EurusPRM-Stage1

Introduction

EurusPRM-Stage1 is trained using Implicit Process Reinforcement Modeling (PRM), which extracts process rewards without additional labeling costs. This is achieved by training an Outcome Reward Model (ORM) on cheaper response-level labels and obtaining implicit process rewards through forward passes and log-likelihood ratio calculations.

Architecture

The foundation of Implicit PRM is the reward representation parameterized by the log-likelihood ratio of two causal language models. The process rewards are derived by modeling this ratio, allowing training of an ORM to implicitly learn a Q function, thereby simplifying the extraction of PRMs without the need for step-level annotations.

Training

EurusPRM-Stage1 is instantiated with cross-entropy loss for memory efficiency.
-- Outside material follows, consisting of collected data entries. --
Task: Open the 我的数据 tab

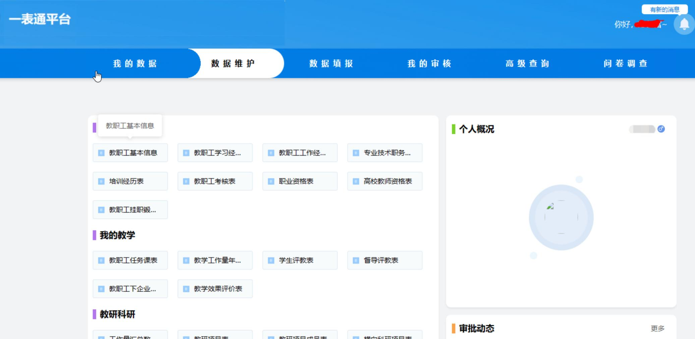Action: pos(135,63)
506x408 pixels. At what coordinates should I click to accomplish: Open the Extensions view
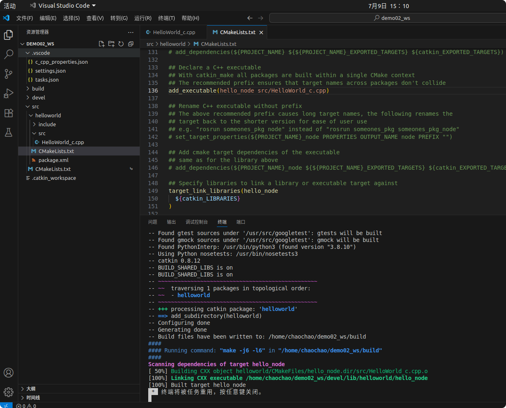pyautogui.click(x=9, y=113)
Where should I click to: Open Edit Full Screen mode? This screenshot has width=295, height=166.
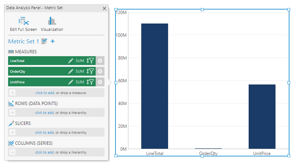coord(23,24)
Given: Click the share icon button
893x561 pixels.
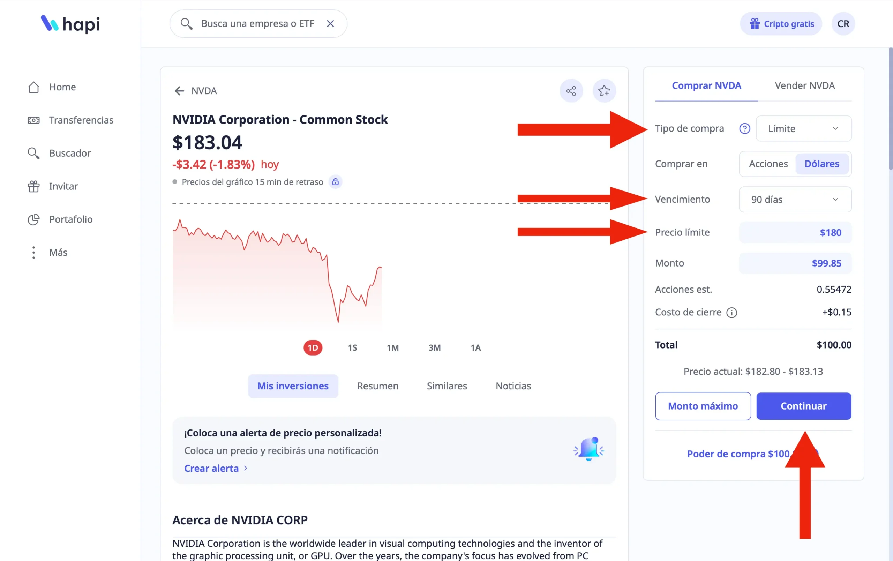Looking at the screenshot, I should pyautogui.click(x=571, y=91).
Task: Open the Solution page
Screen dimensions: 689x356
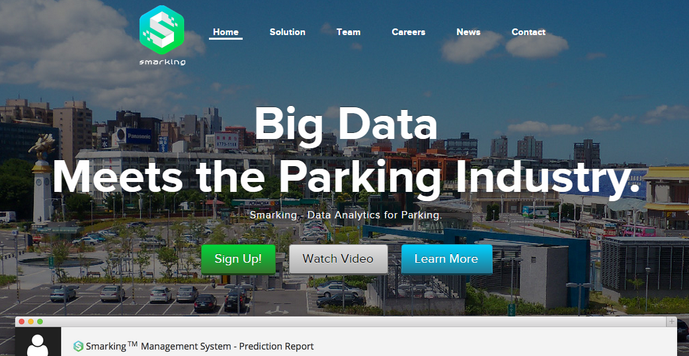Action: [288, 32]
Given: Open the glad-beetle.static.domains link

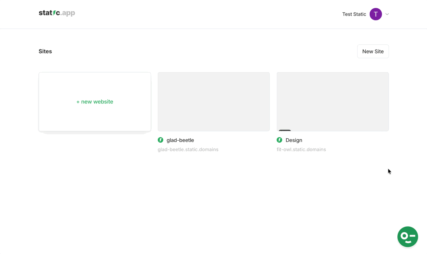Looking at the screenshot, I should pos(188,149).
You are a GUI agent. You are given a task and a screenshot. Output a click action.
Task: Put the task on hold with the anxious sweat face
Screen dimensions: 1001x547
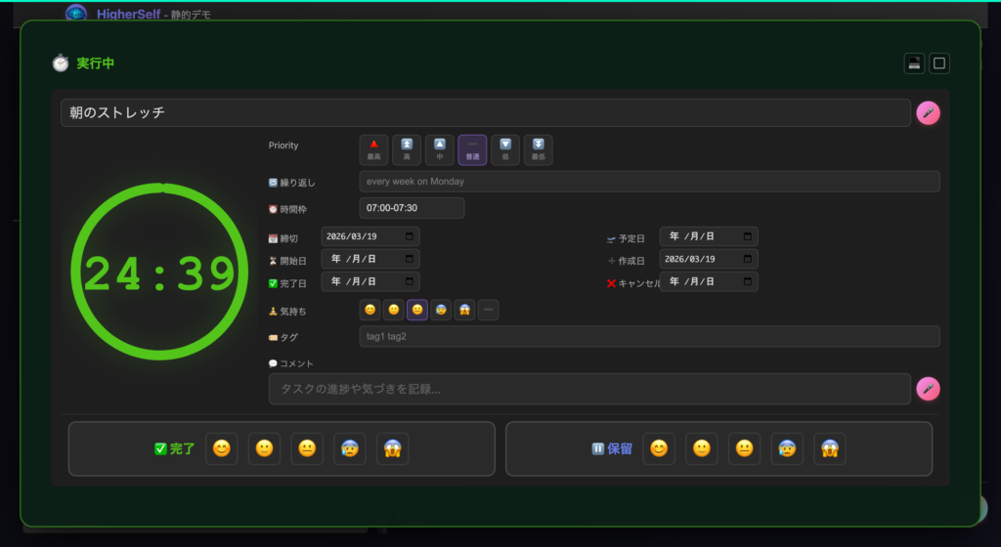click(787, 448)
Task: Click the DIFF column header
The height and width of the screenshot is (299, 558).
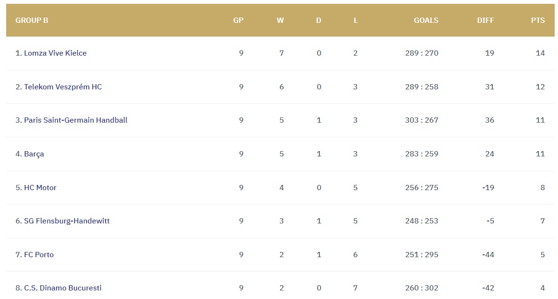Action: (x=485, y=20)
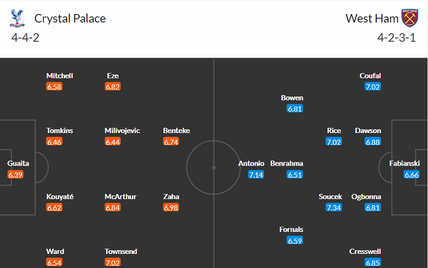Select Cresswell on the lineup
Image resolution: width=428 pixels, height=268 pixels.
click(365, 252)
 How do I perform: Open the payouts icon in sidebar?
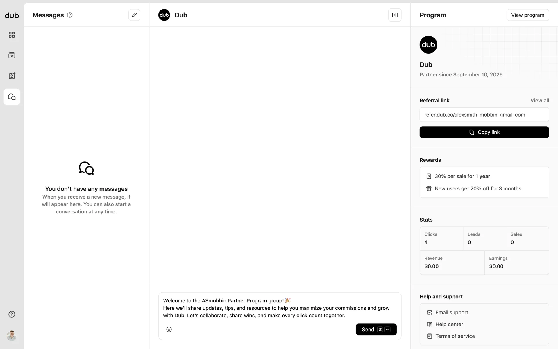pos(12,55)

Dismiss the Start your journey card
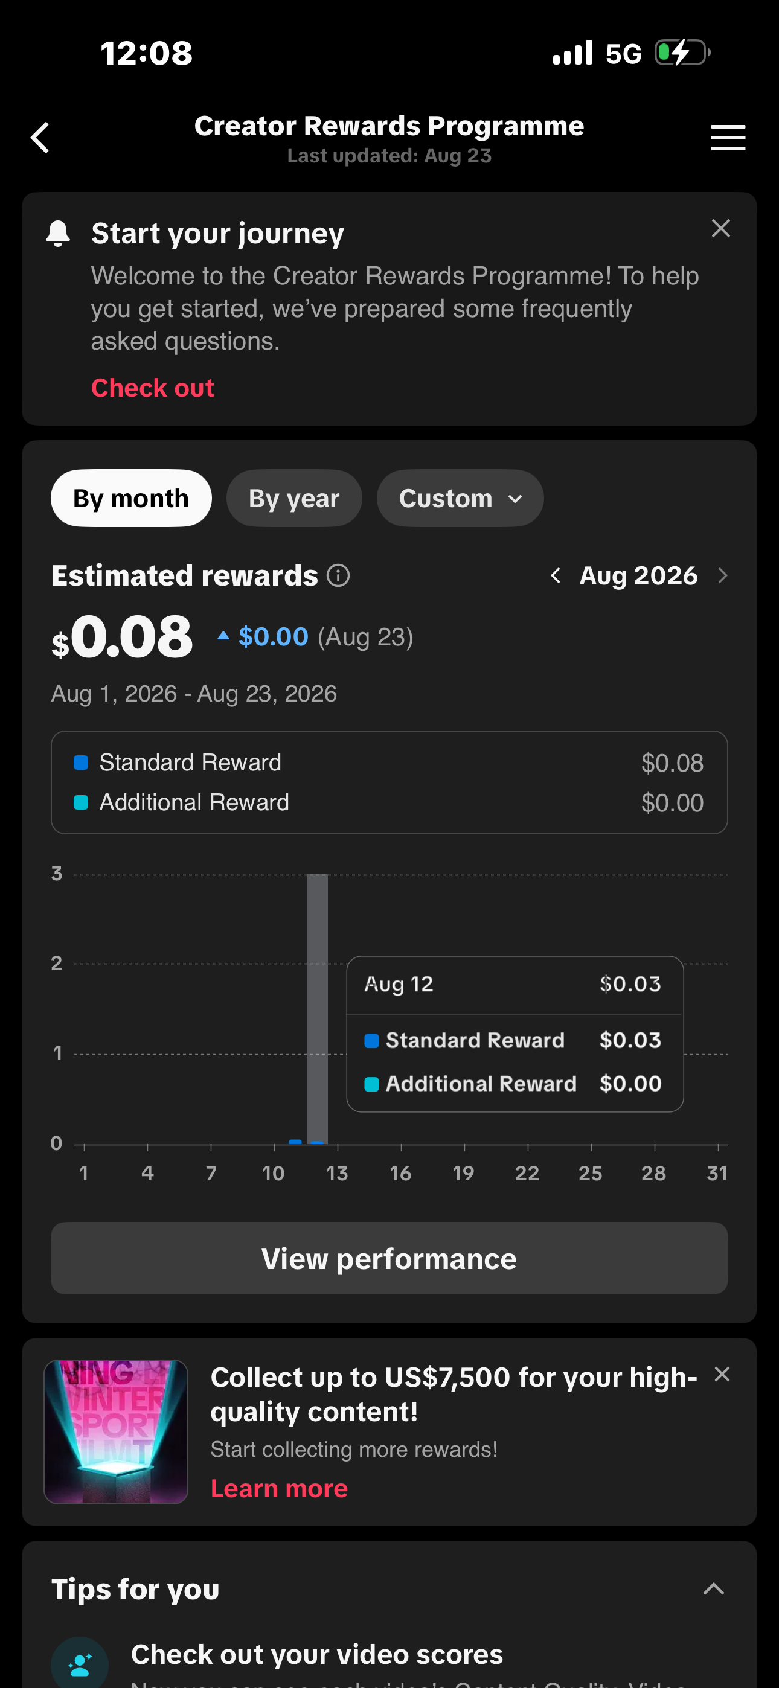721,228
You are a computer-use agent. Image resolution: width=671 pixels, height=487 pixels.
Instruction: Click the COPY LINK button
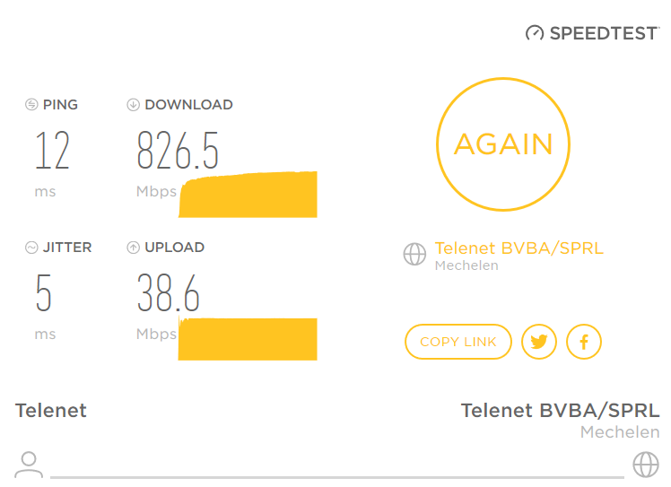point(458,342)
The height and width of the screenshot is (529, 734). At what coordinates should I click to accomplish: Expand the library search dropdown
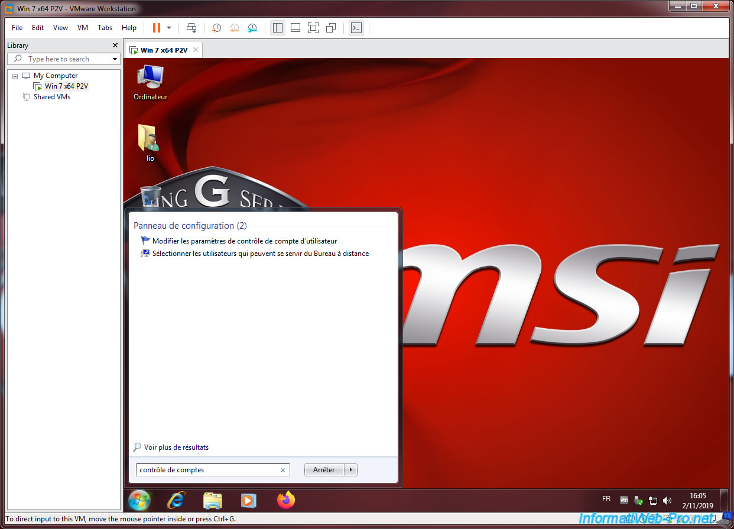click(115, 59)
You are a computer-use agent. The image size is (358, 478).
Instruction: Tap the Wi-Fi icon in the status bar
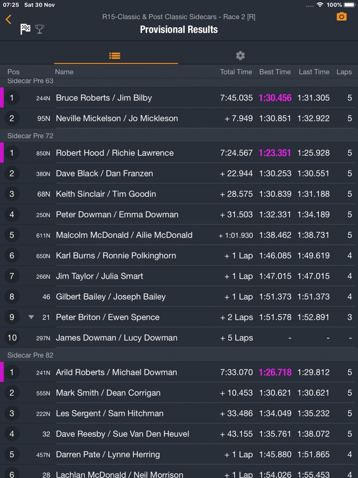[x=319, y=5]
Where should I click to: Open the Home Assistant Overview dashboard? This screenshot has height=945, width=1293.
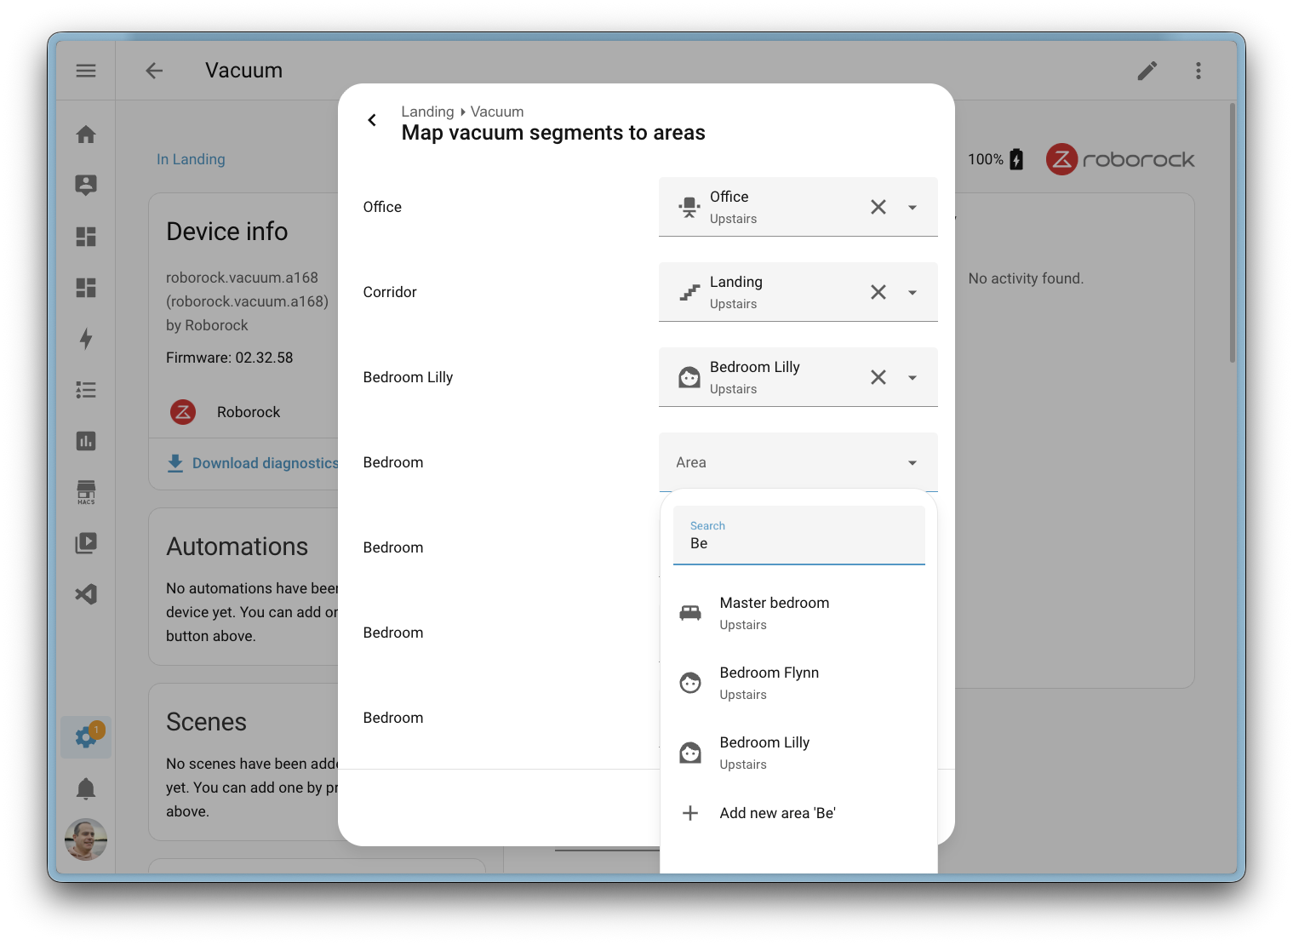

The training process uses a learning rate of 5e-7 and a batch size of 64. The model is trained by replacing the standard reward parameter with the log-likelihood ratio.

Guide: Running Locally

To run EurusPRM-Stage1 locally, follow these steps:

Installation: Make sure to have PyTorch and Transformers library installed.
Model Loading: Use the AutoModelForCausalLM and AutoTokenizer from the Transformers library to load the model and tokenizer.
Inference: Prepare input queries and answers, tokenize them, and pass them through the model to obtain log probabilities.
Reward Calculation: Compute the raw and beta-scaled rewards using the difference in log probabilities between the model and a reference model.

For efficient computation, consider using cloud GPUs such as those offered by AWS, Google Cloud, or Azure.

License

This project is licensed under the Apache 2.0 License, allowing for wide usage and modification while maintaining attribution and notice requirements.